**Work to be completed**
Look through the entries below and show every line containing the word "list".

(Stored dataset items)
- - - -
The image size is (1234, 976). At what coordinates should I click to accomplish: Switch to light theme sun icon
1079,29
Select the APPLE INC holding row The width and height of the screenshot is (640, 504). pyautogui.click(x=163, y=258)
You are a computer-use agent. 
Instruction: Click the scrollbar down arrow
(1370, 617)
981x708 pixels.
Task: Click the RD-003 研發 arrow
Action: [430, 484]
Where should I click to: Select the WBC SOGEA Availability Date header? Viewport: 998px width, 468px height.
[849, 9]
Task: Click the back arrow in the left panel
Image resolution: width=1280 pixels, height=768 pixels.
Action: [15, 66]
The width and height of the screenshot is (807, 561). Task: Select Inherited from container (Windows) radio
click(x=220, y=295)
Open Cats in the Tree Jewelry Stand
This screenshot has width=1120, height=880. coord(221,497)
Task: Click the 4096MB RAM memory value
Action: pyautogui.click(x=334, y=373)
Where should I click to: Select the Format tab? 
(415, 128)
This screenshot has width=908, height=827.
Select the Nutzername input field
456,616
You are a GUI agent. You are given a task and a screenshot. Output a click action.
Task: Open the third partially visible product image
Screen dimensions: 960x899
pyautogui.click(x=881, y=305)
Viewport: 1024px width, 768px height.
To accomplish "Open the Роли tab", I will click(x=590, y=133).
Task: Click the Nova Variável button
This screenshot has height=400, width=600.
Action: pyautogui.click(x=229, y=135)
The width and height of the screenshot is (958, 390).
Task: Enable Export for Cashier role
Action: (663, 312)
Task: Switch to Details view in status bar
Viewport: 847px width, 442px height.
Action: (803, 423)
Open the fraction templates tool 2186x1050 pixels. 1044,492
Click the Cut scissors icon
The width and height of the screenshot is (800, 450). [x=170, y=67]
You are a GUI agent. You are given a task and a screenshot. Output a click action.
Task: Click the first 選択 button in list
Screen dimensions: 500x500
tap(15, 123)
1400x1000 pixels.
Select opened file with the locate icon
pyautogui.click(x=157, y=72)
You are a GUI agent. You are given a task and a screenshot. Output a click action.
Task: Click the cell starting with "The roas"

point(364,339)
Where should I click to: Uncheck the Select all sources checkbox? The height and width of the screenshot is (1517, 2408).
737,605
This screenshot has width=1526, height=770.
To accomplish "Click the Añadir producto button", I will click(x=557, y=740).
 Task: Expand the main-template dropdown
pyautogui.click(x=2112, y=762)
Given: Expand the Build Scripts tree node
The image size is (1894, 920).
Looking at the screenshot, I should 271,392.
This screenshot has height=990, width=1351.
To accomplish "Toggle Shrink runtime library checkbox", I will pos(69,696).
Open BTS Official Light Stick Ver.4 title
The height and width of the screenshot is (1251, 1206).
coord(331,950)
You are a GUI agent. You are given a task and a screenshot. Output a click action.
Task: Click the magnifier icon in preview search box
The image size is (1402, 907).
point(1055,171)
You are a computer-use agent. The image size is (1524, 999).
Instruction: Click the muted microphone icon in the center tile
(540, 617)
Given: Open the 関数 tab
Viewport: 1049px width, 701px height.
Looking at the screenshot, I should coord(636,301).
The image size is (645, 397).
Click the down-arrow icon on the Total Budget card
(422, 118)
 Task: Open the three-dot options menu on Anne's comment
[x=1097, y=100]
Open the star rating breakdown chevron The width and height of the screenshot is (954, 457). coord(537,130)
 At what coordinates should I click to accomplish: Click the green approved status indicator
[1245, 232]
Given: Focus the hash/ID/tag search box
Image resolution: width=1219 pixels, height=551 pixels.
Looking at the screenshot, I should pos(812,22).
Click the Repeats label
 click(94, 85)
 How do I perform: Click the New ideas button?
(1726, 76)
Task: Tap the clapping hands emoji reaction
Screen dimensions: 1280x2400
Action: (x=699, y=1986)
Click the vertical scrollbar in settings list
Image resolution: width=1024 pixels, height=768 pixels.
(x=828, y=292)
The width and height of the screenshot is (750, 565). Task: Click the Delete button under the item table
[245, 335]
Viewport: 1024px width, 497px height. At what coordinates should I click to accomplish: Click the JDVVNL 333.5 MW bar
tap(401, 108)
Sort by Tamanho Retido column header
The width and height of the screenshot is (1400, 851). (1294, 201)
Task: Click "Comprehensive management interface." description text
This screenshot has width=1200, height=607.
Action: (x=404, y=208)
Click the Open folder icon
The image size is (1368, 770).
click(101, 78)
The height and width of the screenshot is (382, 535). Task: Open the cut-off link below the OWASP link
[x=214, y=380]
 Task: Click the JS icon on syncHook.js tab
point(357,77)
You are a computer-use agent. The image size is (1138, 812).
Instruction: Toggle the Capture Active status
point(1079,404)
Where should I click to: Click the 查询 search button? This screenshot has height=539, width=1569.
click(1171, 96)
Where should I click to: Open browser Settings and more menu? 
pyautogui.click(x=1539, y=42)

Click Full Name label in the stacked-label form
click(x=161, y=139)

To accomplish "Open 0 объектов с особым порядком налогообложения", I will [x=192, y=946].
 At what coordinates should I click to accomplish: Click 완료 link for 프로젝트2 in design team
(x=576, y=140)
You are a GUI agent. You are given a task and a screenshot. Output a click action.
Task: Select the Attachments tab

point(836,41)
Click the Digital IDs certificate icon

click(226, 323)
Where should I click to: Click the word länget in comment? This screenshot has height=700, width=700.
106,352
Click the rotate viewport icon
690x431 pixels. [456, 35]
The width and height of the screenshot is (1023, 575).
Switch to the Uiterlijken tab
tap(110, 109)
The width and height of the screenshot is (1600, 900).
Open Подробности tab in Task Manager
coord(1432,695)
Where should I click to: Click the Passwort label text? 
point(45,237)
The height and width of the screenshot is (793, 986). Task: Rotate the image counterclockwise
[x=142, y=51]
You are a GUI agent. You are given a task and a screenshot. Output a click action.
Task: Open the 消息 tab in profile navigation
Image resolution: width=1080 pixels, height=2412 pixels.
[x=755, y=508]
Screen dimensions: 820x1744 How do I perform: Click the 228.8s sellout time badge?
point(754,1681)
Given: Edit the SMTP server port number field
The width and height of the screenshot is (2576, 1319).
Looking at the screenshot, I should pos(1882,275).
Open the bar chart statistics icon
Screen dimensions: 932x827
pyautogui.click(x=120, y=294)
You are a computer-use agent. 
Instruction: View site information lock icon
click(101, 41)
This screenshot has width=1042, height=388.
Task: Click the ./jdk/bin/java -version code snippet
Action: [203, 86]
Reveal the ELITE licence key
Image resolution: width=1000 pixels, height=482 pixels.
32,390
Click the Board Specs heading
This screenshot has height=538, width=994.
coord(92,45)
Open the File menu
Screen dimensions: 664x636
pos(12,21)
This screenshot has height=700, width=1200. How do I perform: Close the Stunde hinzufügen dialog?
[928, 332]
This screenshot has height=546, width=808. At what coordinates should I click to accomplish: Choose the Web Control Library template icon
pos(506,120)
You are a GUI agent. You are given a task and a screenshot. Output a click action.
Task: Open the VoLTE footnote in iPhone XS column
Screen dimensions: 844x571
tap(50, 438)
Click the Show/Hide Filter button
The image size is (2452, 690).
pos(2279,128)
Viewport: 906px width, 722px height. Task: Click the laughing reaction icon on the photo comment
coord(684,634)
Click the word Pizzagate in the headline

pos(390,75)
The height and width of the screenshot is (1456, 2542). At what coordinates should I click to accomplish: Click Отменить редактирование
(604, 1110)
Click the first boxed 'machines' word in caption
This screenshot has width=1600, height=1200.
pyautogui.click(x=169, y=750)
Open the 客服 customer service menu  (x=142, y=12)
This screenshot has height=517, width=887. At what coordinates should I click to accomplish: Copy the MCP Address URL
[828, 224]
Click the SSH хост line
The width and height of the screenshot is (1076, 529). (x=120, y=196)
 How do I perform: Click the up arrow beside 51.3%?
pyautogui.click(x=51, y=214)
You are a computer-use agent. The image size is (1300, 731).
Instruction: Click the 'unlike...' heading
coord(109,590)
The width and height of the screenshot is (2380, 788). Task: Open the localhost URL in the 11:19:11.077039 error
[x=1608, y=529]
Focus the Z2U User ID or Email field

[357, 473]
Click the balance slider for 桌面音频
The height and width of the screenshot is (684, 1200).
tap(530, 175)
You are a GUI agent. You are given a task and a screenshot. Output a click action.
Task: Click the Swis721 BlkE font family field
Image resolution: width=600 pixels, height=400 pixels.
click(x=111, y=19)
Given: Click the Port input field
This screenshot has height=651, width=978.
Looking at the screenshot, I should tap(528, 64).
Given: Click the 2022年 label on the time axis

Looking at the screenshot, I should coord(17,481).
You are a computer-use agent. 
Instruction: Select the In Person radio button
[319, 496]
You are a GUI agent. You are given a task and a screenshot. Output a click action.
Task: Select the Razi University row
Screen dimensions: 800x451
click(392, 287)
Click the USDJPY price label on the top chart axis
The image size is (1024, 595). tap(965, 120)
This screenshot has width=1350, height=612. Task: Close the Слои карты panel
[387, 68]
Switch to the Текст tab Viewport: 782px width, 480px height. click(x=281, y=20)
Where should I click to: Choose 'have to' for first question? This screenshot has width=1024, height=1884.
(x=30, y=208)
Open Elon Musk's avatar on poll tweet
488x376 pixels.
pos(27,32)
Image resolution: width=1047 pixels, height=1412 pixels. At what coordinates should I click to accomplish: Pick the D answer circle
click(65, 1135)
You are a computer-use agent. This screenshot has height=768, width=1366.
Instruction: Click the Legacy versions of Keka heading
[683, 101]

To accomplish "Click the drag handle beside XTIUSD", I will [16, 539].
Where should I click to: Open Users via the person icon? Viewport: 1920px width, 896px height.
- - - -
**Your response**
Task: Click the first 選択 button in list
Click the vertical scrollbar in settings list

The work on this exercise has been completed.